The name given to the reformist ideas of a supposed secret society called the Brotherhood of the Rosy Cross, which professed to derive its new philosophy from an itinerant German called Christian Rosencreutz, who was born in 1378 and died at the age of 106 after learning of “Magia and Cabala” from travels in the East and restoring them in accordance with Christianity to make them “agreeable with the harmony of the whole world.” It was claimed that Rosencreutz’s tomb had been newly discovered in 1604 and provided the occasion for the brotherhood to announce its reformist intentions. First recounted in two manifestos, the Fama fraternitatis, published in 1614 but circulating in manuscript from at least 1610, and the Confessio fraternitatis R.C. (1615), Rosicrucianism advocated a radical reformation of knowledge.
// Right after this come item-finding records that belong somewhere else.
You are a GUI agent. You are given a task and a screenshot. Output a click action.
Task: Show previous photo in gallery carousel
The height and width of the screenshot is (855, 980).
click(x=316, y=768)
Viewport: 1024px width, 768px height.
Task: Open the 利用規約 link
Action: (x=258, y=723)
Partly inspired by alchemy and Paracelsian iatrochemistry and partly by the more cryptographic magic of writers like Cornelius Agrippa von Nettesheim (1486-1535) and John Dee (1527-1608), the manifestos hint at a new method of directing and ordering studies according to “sound and sure foundations.” The result of applying this new method will be to increase knowledge, to improve the art of medicine, to ease the burden of labor, and to reveal more clearly the “wonderful works of God.”